Understanding the pros and cons of a 403(b) Plan is crucial, especially for employees of nonprofit organizations -- who often have lower salaries than their peers in the private sector. To help you navigate this retirement vehicle, we asked three of our retirement experts what everyone needs to know about the 403(b). Read below to find out more about the tax advantages of the 403(b), how your money can be invested, and dangers that can secretly lurk inside your plan.
One of the biggest advantages of a 403(b) is that it reduces your taxable income. In 2015, you can put up to $17,500 into your plan; if you are 50 or older, that limits extends to $23,500. While not many people are able to fully max out their plans, the benefits begin with the first dollar that you put in.
Let's say you are a single filer earning $90,000. After your standard deduction and personal exemption, you have taxable income of $79,700. At that level you would owe approximately $15,720 in federal income taxes.
But if you put the maximum into your 403(b), your taxable income would be reduced all the way to $62,200. At this new level, you would owe $11,340 in federal income taxes -- or a whopping $4,380 less than if you had not contributed at all.
Of course, the government will eventually get a piece of this money. With 403(b) plans, that comes when you take withdrawals to help cover retirement expenses. However, by that time, if you have learned to live frugally, you will likely be in a lower tax bracket than you are right now, meaning you'll owe significantly less than you do now.
One of the drawbacks of 403(b) plans -- and 401(k) plans, too, for that matter -- is that they tend to offer plan participants limited choices when it comes to what they can invest their moola in.
If you open an IRA at your favorite brokerage, you can fill it with almost any stock or exchange-traded fund (ETF) and, typically, any of hundreds or thousands of mutual funds offered by the brokerage. That gives you a lot of flexibility and a lot of control over your retirement account and how it might grow.
But 403(b) plans often feature a more limited menu of choices, often a dozen or fewer. The Securities and Exchange Commission (SEC) notes that "403(b) plans typically offer fixed annuities, variable annuities, and mutual funds." Read up on any kind of investment you consider, because each has some drawbacks. Many mutual funds have high fees, for example, especially if they're not index funds. Annuities can be especially problematic, as Dan explains below.

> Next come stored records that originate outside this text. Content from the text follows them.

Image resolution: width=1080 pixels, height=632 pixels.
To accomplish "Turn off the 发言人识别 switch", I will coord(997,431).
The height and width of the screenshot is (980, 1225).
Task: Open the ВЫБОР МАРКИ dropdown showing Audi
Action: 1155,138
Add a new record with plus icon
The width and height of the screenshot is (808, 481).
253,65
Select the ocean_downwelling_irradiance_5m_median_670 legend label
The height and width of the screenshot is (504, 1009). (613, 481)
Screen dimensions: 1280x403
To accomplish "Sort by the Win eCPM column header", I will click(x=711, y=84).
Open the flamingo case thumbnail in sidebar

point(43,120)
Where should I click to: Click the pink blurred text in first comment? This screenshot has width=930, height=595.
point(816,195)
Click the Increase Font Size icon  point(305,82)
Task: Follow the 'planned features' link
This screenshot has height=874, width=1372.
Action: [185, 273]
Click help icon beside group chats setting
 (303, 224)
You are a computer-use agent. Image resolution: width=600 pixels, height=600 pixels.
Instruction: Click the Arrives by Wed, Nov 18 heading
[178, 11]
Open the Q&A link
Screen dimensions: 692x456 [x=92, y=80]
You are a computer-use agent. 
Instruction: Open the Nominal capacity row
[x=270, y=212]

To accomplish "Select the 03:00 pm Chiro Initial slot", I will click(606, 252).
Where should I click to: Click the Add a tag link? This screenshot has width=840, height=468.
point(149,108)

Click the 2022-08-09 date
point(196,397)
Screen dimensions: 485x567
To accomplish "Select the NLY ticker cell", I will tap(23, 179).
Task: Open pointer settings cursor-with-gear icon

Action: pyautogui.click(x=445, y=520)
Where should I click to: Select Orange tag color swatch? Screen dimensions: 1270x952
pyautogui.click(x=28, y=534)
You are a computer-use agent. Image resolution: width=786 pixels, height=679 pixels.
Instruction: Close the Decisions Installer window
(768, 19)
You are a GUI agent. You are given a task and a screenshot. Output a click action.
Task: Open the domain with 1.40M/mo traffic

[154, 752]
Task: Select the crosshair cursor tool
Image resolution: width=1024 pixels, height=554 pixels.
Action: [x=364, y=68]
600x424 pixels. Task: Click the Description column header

Fortunately, you can work around this limitation a bit. For example, you can max out your IRA contributions first each year, contributing as much additional money as you can to your 403(b). If you change jobs, as many of us do every few years, you can roll over your 403(b) account into an IRA -- where you'll be far less fettered in regard to investment choices.
And even while you're actively using your 403(b) account, you can do very well if it offers you a low-cost index fund that tracks the stock market, such as one based on the S&P 500. Many investors don't have the time or skill to choose individual stocks and funds, and index funds tend to outperform most managed mutual funds over the long run, anyway.
One thing that 403(b) participants really need to watch out for is what type of investments they have available to them. Currently, 403(b) plans are allowed to offer the same mutual funds that 401(k) plans have, but historically, 403(b) plans focused exclusively on annuity products because the law that initially created them required the plans to own annuities.
Annuities have a lot in common with mutual funds, but they can also carry higher fees that go not only to pay for some of the beneficial features of annuities but also toward some of their unique expenses. In addition, surrender fees can make it difficult to move in and out of certain annuity investments for years after purchase, with many companies limiting exchanges to other annuities within the same firm.
Most 403(b) plans have come a long way since annuities dominated the industry; so you should generally seek out cheaper mutual funds to compare with annuities. Occasionally, the guarantees that you can get with certain annuities might make them worthwhile in a retirement account. More often, though, you'll probably find that despite some of the features that annuities offer, a simple mutual fund will be more in line with your current financial goals for retirement.